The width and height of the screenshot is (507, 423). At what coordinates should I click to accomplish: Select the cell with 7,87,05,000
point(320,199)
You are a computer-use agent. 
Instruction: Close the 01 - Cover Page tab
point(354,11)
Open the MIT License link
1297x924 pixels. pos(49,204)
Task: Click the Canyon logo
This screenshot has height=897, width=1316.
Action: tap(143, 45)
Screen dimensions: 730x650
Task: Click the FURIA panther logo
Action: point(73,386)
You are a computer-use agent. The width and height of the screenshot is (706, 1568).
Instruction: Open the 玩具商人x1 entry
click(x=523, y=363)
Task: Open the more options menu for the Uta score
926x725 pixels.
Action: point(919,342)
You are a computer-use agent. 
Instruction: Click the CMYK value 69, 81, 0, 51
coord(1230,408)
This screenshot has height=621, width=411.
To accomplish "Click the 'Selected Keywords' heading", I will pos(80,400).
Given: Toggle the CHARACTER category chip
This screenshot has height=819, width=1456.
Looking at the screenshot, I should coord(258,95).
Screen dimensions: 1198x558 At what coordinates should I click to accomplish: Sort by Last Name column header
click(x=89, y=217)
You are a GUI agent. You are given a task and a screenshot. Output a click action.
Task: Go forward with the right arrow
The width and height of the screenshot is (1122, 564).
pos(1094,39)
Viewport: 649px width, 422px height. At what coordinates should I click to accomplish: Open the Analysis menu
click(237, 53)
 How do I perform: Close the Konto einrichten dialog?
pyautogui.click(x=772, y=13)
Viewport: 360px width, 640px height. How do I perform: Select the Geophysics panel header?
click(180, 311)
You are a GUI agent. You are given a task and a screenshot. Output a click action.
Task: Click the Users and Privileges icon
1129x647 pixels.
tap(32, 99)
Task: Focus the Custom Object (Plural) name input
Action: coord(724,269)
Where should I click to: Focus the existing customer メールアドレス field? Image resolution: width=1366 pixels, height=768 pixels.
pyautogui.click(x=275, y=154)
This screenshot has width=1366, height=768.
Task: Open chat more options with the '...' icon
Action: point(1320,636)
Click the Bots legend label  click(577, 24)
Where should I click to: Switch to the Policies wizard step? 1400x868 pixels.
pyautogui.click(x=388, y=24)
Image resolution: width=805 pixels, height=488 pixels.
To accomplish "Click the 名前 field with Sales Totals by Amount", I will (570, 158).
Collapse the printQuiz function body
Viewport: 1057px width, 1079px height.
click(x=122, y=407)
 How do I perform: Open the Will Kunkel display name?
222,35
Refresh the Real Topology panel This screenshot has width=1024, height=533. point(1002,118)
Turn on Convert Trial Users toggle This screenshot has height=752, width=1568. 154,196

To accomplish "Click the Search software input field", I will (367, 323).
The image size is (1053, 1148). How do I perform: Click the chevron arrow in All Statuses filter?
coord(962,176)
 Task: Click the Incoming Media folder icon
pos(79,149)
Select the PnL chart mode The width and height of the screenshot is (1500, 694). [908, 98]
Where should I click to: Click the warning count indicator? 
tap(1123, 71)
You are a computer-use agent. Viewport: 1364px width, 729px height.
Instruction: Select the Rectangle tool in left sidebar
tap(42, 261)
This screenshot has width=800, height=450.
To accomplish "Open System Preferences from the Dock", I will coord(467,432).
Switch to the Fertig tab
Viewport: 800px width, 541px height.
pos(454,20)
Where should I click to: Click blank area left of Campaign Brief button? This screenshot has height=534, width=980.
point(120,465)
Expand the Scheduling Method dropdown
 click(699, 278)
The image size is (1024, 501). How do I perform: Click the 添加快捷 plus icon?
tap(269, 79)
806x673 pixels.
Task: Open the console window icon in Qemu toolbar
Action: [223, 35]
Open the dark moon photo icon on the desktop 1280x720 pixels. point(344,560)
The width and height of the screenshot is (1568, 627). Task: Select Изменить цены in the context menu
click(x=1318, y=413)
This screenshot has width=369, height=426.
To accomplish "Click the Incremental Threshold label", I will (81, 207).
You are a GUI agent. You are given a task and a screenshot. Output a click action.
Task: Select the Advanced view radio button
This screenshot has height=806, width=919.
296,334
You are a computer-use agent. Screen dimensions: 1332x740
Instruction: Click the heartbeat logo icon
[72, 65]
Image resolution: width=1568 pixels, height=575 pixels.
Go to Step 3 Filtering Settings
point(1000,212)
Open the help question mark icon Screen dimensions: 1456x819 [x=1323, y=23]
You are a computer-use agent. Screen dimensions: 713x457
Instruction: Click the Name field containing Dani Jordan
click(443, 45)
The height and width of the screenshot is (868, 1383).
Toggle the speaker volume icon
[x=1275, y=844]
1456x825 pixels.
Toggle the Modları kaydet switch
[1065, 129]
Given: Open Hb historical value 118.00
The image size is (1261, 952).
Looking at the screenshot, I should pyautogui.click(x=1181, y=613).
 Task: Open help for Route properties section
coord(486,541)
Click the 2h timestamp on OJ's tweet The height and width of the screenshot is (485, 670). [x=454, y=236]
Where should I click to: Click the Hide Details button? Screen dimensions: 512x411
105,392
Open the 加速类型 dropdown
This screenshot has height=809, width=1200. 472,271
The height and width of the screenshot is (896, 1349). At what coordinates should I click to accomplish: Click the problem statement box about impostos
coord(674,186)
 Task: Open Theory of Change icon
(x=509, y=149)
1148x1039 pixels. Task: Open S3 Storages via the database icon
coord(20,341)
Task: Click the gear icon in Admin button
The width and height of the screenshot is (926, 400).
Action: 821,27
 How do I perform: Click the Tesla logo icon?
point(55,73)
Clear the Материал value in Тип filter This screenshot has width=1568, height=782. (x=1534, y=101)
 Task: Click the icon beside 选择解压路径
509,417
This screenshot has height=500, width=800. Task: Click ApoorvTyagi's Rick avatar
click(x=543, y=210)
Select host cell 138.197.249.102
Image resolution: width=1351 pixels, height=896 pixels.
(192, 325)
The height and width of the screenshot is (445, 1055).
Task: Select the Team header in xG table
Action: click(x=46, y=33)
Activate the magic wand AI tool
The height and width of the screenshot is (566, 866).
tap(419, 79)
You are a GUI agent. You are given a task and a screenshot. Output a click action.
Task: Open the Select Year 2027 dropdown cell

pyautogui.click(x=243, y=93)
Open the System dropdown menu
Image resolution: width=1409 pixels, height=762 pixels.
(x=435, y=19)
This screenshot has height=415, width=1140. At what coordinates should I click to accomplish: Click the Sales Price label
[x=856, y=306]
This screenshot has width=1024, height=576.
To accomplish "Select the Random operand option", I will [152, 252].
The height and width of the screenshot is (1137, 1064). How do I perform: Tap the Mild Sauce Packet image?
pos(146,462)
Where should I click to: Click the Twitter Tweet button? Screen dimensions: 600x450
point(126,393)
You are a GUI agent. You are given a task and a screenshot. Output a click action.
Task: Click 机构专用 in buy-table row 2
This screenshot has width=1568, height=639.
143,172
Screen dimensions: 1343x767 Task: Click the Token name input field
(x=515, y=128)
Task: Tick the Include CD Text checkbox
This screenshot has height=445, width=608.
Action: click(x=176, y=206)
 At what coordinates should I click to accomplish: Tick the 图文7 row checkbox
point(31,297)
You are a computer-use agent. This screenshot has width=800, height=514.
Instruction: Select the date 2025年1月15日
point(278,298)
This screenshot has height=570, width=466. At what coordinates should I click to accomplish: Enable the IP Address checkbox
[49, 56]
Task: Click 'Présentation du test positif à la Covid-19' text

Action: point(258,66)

TASK TO CARRY OUT:
Which lines in the records above contain the word "dropdown"? Return every one of them in full.

FINAL RESULT:
Expand the Scheduling Method dropdown
Open the 加速类型 dropdown
Task: Open the Select Year 2027 dropdown cell
Open the System dropdown menu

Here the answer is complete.